++++ Given text

# REW readings with KEF speakers



## robsong (Apr 3, 2010)

Had Dan over my house to run REW on my system. But we got these strange readings with my KEF Q900 fronts. So why is it taking a nose dive around 2k but my NHT rear looks flat thanks. :help:


----------



## ajinfla (May 10, 2009)

Hi John,

That looks like the Q900 tweeters are disconnected (or non-functional). I'm surprised you wouldn't have heard this out of the box when listening initially. There are biamp terminals on the back with twist knobs for (dis)engaging, should allow you to test the tweeters separately to see if functional.

cheers,


----------



## robsong (Apr 3, 2010)

Will check but this is happening to all 3 front speakers.


----------



## Wayne A. Pflughaupt (Apr 13, 2006)

robsong said:


> Had Dan over my house to run REW on my system. But we got these strange readings with my KEF Q900 fronts. So why is it taking a nose dive around 2k but my NHT rear looks flat thanks. :help:


Hard to say without knowing more about the mic orientation (0-90), calibration file in use (ditto), mic axis in relation to the speakers in question, etc. I doubt it’s inoperable tweeters, however; you’d be seeing a much stiffer rollout above 2 kHz than that, and that 8k spike wouldn’t be there for sure.

++++++++
++++ Data under study

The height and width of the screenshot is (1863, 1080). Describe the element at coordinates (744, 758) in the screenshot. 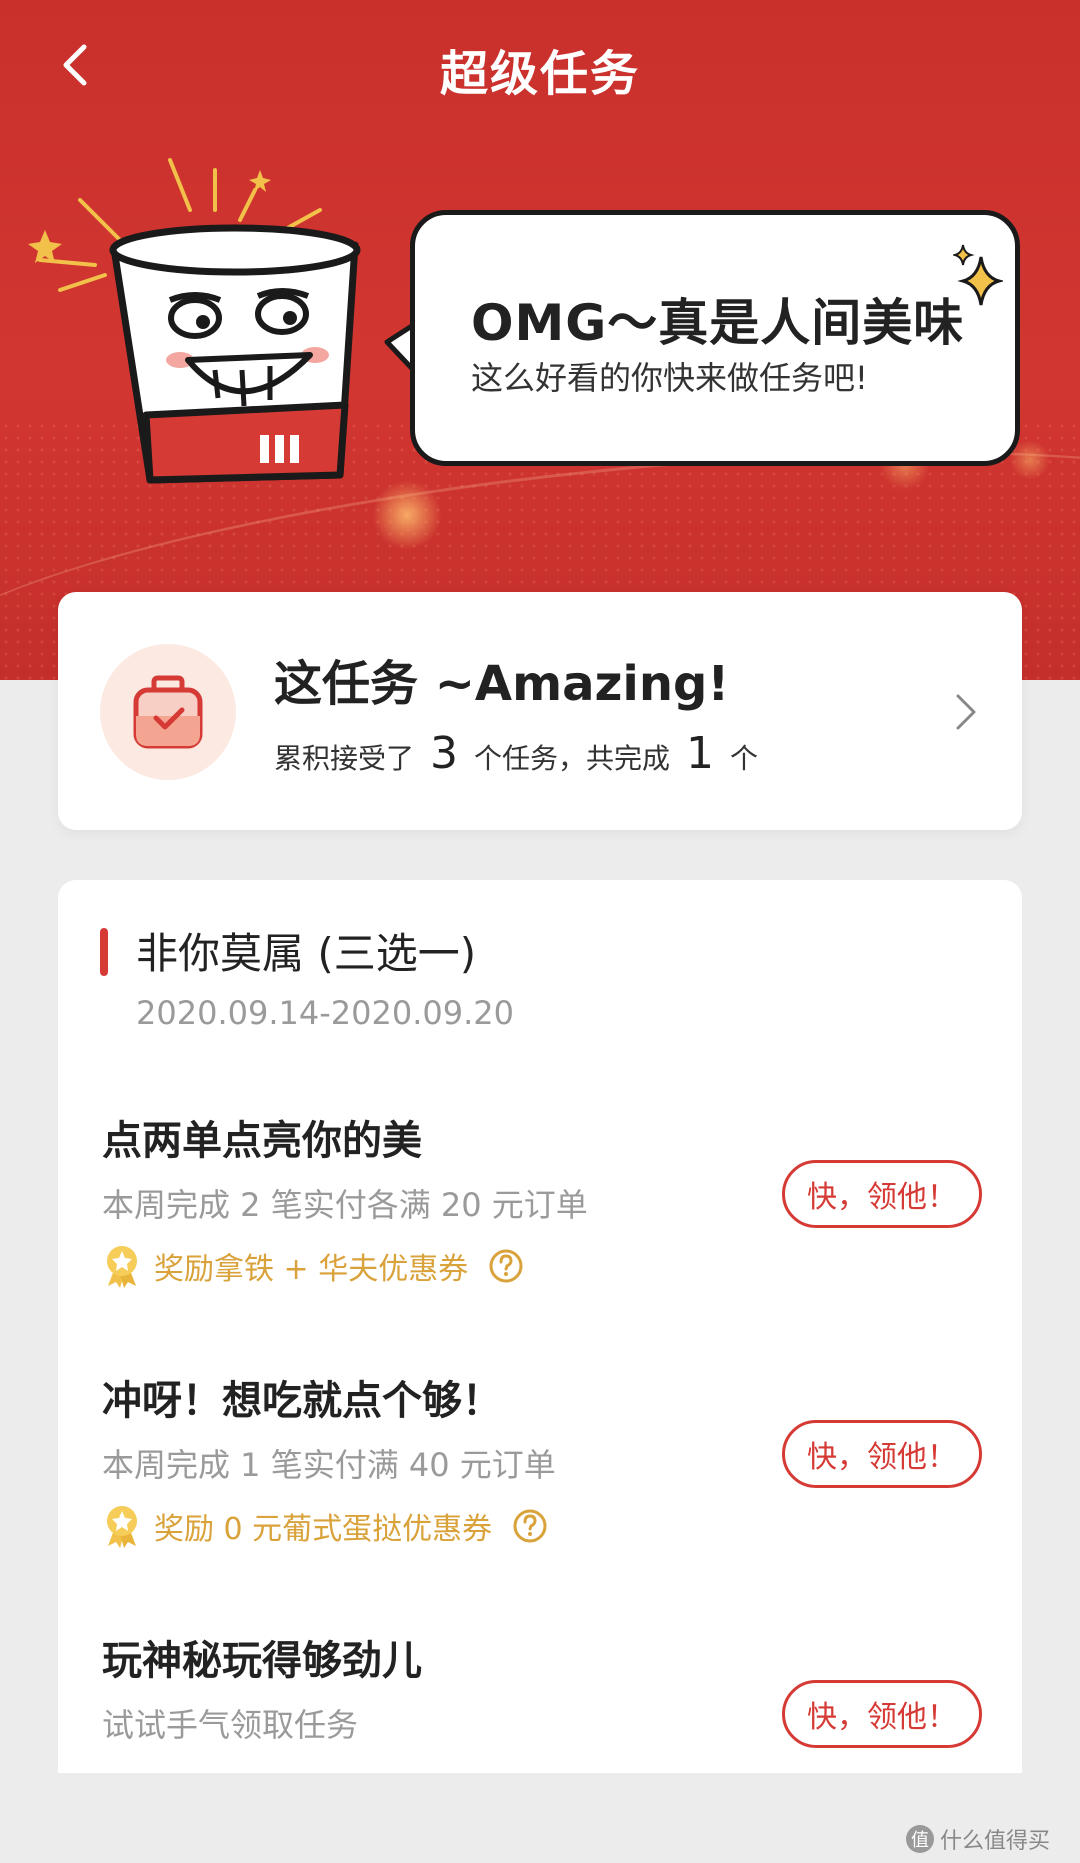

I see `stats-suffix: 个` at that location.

++++++++
++++ Data under study

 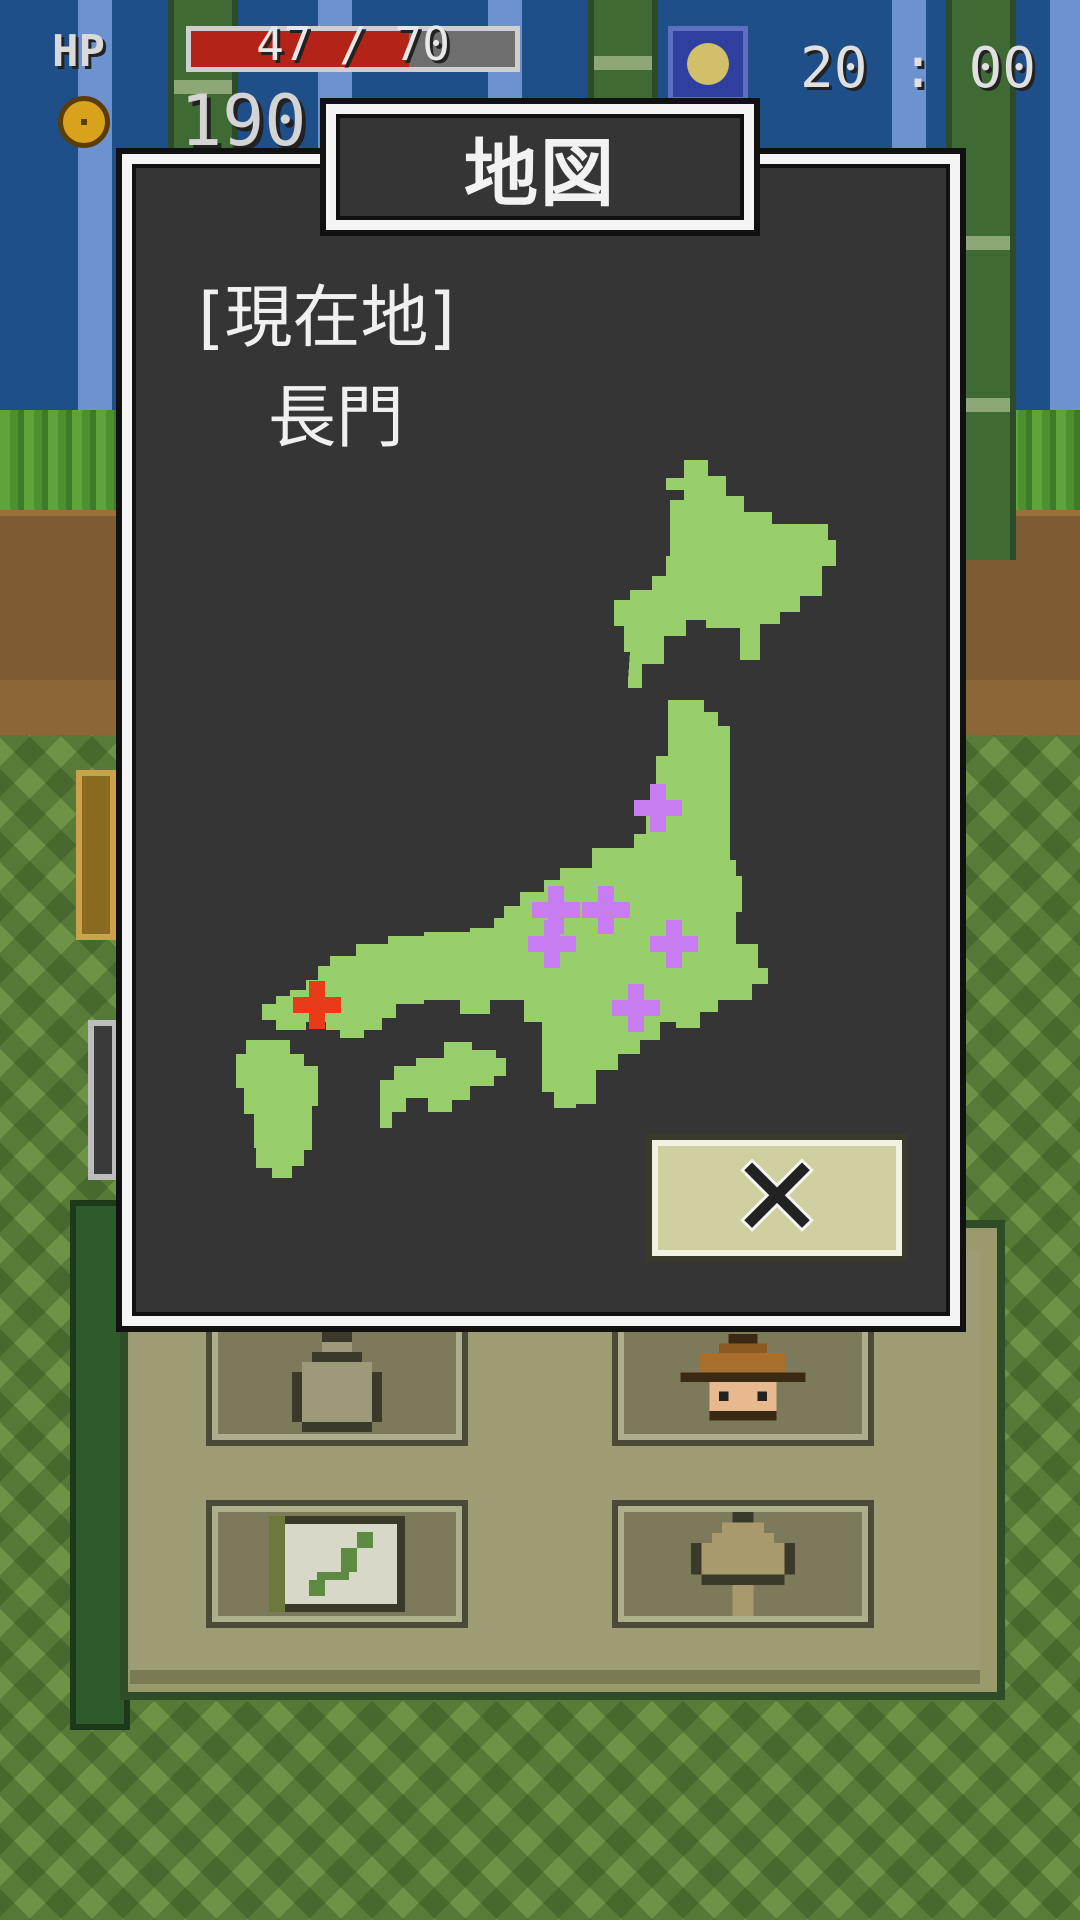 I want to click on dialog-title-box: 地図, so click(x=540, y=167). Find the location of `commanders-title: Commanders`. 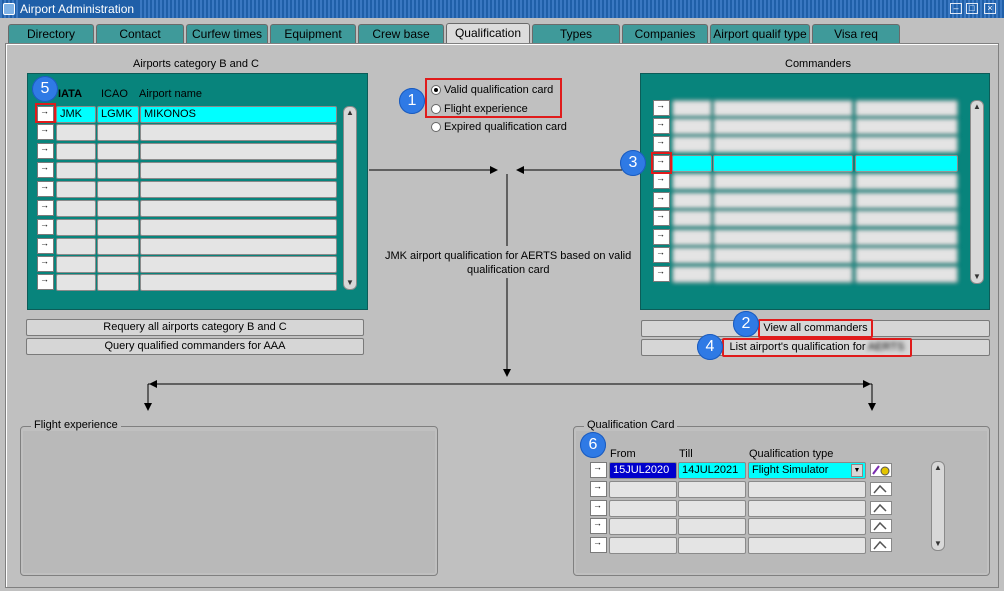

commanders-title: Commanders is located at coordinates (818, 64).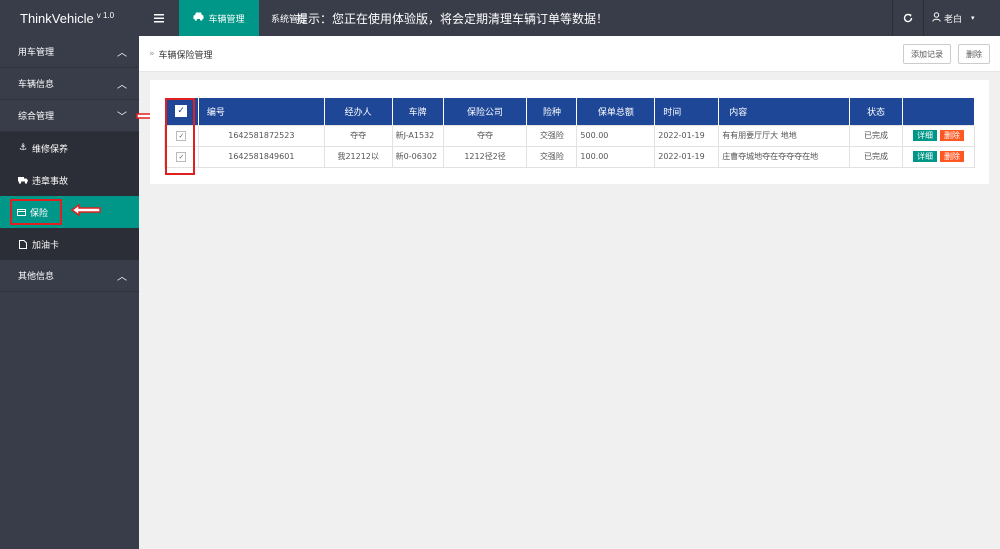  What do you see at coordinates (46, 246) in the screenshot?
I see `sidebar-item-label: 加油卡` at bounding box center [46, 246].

++++++++
++++ Data under study

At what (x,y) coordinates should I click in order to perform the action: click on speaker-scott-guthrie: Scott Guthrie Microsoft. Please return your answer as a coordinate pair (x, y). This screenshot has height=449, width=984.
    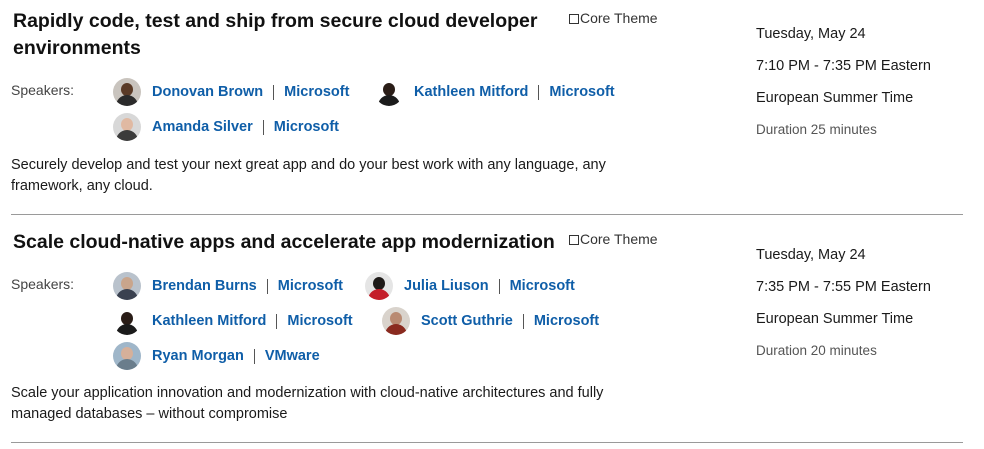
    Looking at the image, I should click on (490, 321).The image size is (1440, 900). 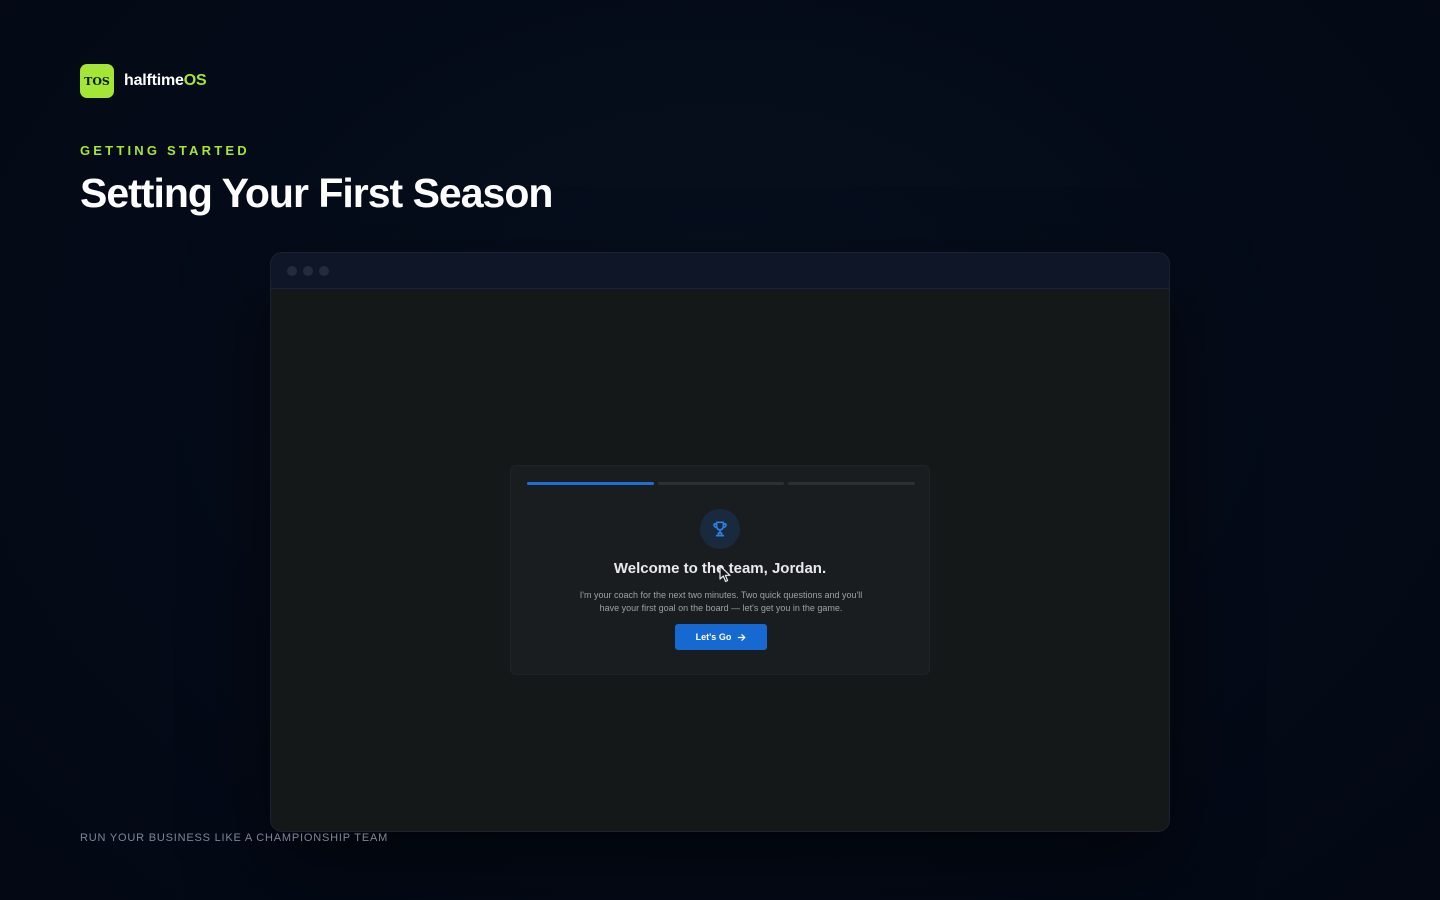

++++++++

**Task 1:**
Decide whether each statement below agrees with the forum thread about REW readings with KEF speakers. Answer yes or no for each and quote the deciding words from the thread.
(a) The readings with the KEF Q900 fronts drop sharply around 2k.
(b) The NHT rear speakers showed the same drop as the fronts.
(c) Wayne A. Pflughaupt believes the tweeters are most likely inoperable.
**Task 2:**
In the forum thread about REW readings with KEF speakers, what does ajinfla say is on the back of the Q900 that would let the tweeters be tested separately?
**Task 3:**
Go on with the forum thread about REW readings with KEF speakers, starting right after its final post.

**Result 1:**
(a) Yes: "why is it taking a nose dive around 2k"
(b) No: "but my NHT rear looks flat"
(c) No: "I doubt it’s inoperable tweeters"

**Result 2:**
Biamp terminals with twist knobs for engaging and disengaging.

**Result 3:**
Regards, 
Wayne


----------



## robsong (Apr 3, 2010)

I'm new to all this stuff and just trying to understand what's going on. Why is it the NHT looks good but not the KEF's.


----------



## Smith_wesson (Mar 2, 2014)

Wayne A. Pflughaupt said:


> Hard to say without knowing more about the mic orientation (0-90), calibration file in use (ditto), mic axis in relation to the speakers in question, etc. I doubt it’s inoperable tweeters, however; you’d be seeing a much stiffer rollout above 2 kHz than that, and that 8k spike wouldn’t be there for sure.
> 
> Regards,
> Wayne


Mic is a UMIK-1. Each speaker was measured separately on axis with 0 deg cal file. I measured his surrounds to make sure there wasn't anything wrong with my equipment(although I had just used it the night before and it worked fine). All of his surrounds stayed flat out to around 15-17khz(Audessy ON) as expected. 

Also it's important to note that the tweeter attenuation is clearly audible during the sweep,.I can hear all the way to 22khz on a good day and i lost track of his mains well before that where as I was able to hear his NHT surrounds complete the sweep.


----------



## ajinfla (May 10, 2009)

Wayne A. Pflughaupt said:


> I doubt it’s inoperable tweeters, however; you’d be seeing a much stiffer rollout above 2 kHz than that, and that 8k spike wouldn’t be there for sure.
> Regards,
> Wayne












So you're thinking that Robs measurement showing 15db-ish drop from 2k to 5k-ish and spike at 8khz, exactly matching the Stereophile graph above, is just coincidence?
I don't. 

cheers


----------



## ajinfla (May 10, 2009)

robsong said:


> Will check but this is happening to all 3 front speakers.


What is your center?
I missed it in your graph.

cheers


----------



## robsong (Apr 3, 2010)

We forgot to put it in but it did the something.


----------



## Smith_wesson (Mar 2, 2014)

ajinfla said:


> What is your center?
> I missed it in your graph.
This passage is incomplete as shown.